20/12/04

De Paradiso

En frente del profesor que monótonamente recitaba el texto, se situaban, como es frecuente, los alumnos, ciencuenta o sesenta a lo sumo, pero a la izquierda, para aprovechar más el espacio, que se convertía en un embutido, dos bancos puestos horizontalmente. Al principio del primer banco, se sentaba Leregas. Como la tarima donde hablaba el profesor sobresalía dos cuartas, éste únicamente podía observar el rostro del coloso fálico. Con total desenvoltura e indiferencia acumulada, Leregas extraía su falo y sus testículos, adquiriendo, como un remolino que se trueca en columna, de un solo ímpetu el reto de un tamaño excepcional. Toda la fila horizontal y el resto de los alumnos en los bancos, contemplaba por debajo de la mesa del profesor, aquel tenaz cirio dispuesto a romper su balano envolvente, con un casquete sanguíneo extremadamente pulimentado. La clase no parpadeaba, profundizaba su silencio, creyendo el dómine que los alumnos seguían morosamente el hilo de su expresión discursiva. Era el corajudo ejercicio que la clase entera se imantase por el seco resplandor fálico del osezno guajiro. El silencio se hacía arbóreo, los más fingían que no miraban, otros exageraban su atención a las palabras volanderas e inservibles.
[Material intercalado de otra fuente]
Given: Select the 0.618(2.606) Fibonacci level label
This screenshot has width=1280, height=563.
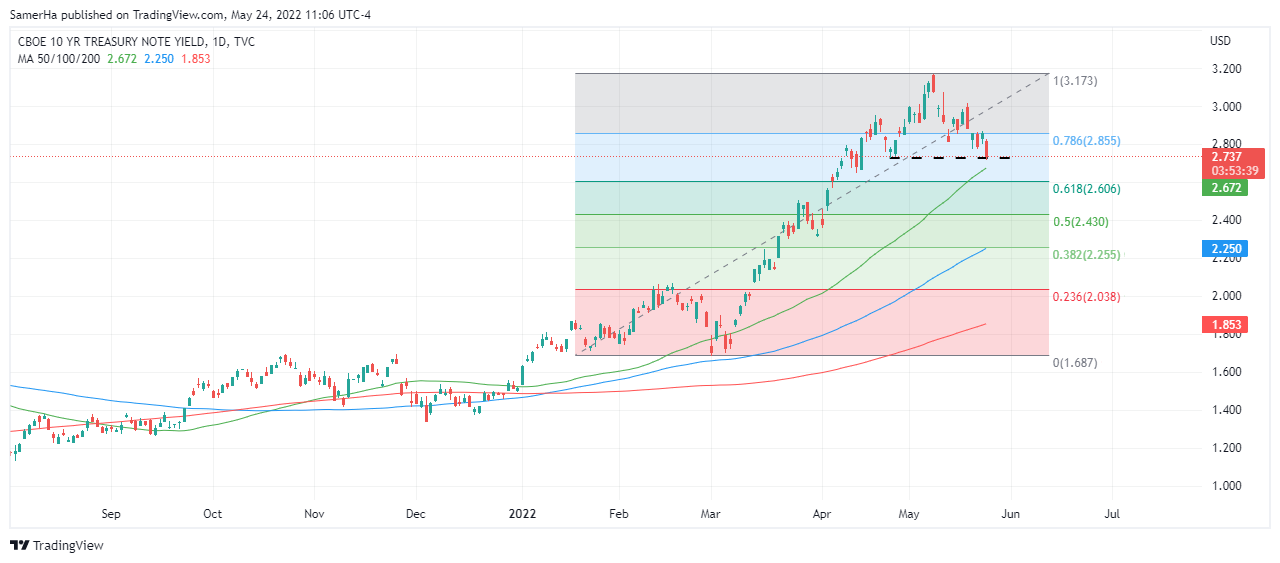Looking at the screenshot, I should point(1086,189).
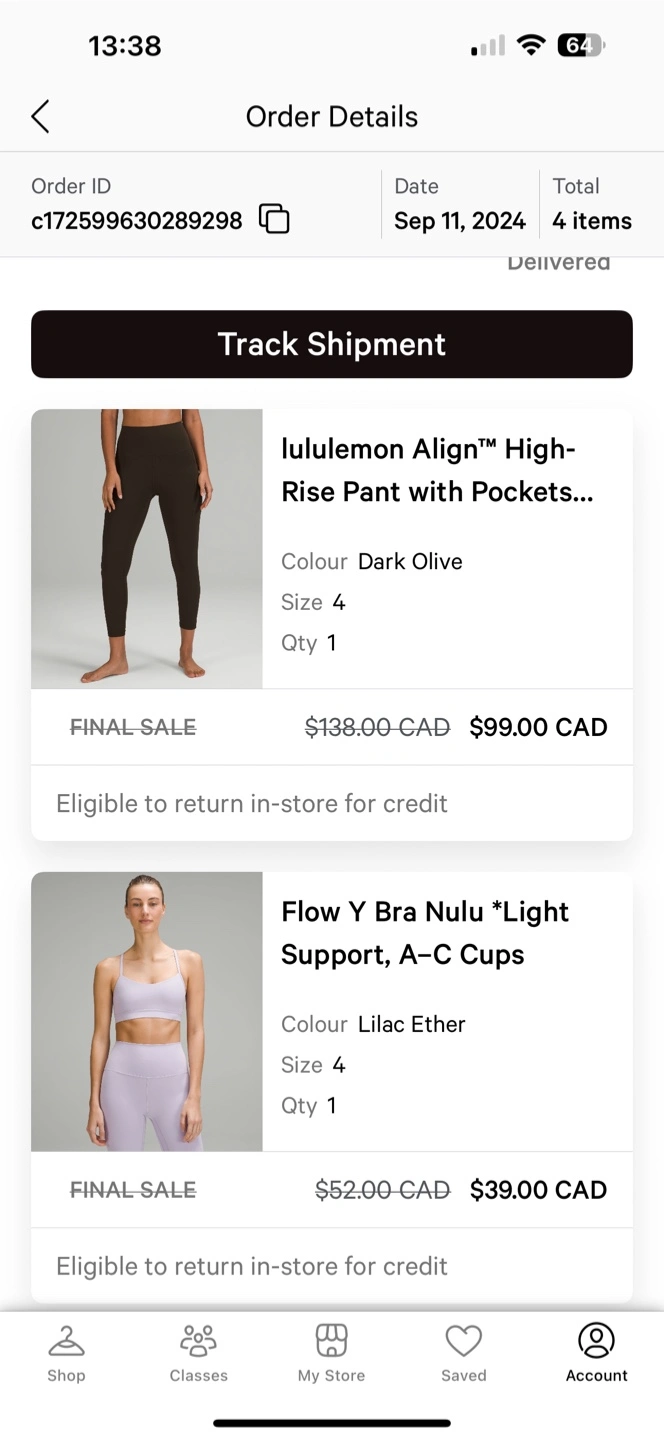Copy the order ID with copy icon
Image resolution: width=664 pixels, height=1440 pixels.
(274, 219)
Cuando la verga de Leregas se fue desinflando, comenzaron las toses, las risas nerviosas, a tocarse los codos para liberarse del estupefacto que habían atravesado. -Si siguen hablando me voy a ver precisado a expulsar a algunos alumnos de la clase- decía el profesorete, sin poder comprender el paso de la atención silenciosa a una progresiva turbamulta arremolinada.